Eine ganz spezielle Form des Dialogs sind die Workshops an Schulen, am Niddaer Gymnasium zum Beispiel mit zwei Leistungskursen Kunst. Anstrengend? Anregend? Oder muss viel Distanz („Die ist Profi – wir nur Amateure“) überwunden werden?

 

Man braucht vielleicht am Anfang einen Augenblick, um miteinander warm zu werden. Im Gymnasium war diese Phase durch das Interview und die Ausstellungseröffnung am Vorabend schon gegeben. Außerdem hat Matthias Weidmann vom Kollegium des Gymnasiums, Tutor des einen Leistungskurses, als Kooperationspartner den Workshop begleitet. Vorgegeben war die Technik Linolschnitt, bei der im Hoch- oder Tiefdruck Buchstaben entstehen und die Schrift zum Gestalten genutzt werden sollte. Nur als Anregung habe ich Gedichte von Ernst Jandl und Eugen Gommringer hereingegeben. Es sind faszinierende Arbeiten entstanden, manchmal habe ich an konkrete Poesie gedacht: vor einem kriegerischen Hintergrund die Schrift in Form einer auffliegenden Friedenstaube. Andere haben streng, linear gestaltet, den Text kryptisch in geometrische Formen eingepasst oder aber freie fantasievolle „Landschaften“ geschaffen indem sie die Buchstaben vom Inhalt befreit als ästhetische Zeichen verwendeten.

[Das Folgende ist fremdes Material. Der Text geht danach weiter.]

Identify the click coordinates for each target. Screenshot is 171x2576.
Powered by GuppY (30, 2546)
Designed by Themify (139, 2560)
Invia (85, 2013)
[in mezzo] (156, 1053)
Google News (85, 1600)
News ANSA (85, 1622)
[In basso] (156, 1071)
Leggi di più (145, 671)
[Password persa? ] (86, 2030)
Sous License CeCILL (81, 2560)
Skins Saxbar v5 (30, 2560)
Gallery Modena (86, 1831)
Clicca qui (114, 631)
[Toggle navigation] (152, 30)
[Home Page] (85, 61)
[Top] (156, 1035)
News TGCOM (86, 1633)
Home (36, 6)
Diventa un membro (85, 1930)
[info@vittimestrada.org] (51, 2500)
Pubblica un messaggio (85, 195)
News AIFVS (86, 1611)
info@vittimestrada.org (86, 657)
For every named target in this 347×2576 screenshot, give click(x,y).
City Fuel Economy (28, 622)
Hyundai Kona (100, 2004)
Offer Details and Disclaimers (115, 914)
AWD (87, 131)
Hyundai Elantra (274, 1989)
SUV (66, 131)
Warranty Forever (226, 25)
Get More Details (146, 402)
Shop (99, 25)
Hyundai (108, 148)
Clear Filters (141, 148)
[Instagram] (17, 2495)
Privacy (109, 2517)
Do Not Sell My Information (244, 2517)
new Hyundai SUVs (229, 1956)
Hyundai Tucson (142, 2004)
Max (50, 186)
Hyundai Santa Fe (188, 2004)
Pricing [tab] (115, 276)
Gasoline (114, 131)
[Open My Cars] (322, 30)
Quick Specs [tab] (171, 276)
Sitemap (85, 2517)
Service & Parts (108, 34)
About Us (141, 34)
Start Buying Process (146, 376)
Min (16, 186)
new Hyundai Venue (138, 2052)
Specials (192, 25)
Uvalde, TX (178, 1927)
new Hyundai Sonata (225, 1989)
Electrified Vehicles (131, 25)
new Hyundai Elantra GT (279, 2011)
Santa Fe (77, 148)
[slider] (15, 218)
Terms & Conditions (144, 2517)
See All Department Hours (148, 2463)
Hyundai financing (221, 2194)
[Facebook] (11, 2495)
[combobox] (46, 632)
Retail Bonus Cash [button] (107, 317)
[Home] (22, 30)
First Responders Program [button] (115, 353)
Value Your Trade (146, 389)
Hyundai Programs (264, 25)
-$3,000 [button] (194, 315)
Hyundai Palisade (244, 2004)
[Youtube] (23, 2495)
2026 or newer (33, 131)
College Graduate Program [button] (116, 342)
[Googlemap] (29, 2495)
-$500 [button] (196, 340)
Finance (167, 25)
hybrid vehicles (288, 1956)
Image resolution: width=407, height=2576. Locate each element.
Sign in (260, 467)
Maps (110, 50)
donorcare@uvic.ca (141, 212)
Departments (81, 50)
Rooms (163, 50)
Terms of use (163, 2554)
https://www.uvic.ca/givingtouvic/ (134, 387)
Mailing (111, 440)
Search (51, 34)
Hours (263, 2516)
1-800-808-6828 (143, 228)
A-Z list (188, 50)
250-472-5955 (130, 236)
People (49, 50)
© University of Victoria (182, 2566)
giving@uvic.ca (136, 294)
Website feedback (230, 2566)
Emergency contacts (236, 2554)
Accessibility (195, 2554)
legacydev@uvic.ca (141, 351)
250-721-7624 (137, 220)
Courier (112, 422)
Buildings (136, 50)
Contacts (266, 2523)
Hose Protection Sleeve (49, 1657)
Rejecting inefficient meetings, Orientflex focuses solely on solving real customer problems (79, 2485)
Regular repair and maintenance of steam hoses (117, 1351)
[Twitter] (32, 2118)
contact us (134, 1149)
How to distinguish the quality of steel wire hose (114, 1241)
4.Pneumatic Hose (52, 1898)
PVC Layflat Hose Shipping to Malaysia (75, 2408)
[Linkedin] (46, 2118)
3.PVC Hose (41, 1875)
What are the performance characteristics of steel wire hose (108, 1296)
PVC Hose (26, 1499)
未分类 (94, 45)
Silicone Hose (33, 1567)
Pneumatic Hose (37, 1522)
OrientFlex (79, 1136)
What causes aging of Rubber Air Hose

Die Workshop-Idee ist angekommen, weiter entwickelt worden.

 

Würden Sie gern öfter solche Workshops machen, auch mit unterschiedlichen Altersgruppen?

 

Ja, gerne, wenn meine Auftragslage es zulässt!

 

Wie sieht das Alter freier Künstler aus?

 

(lacht) An vorgezogenen Ruhestand darf ich nicht denken. Ich hoffe, dass ich bis zuletzt arbeiten kann, dass meine Kreativität anhält.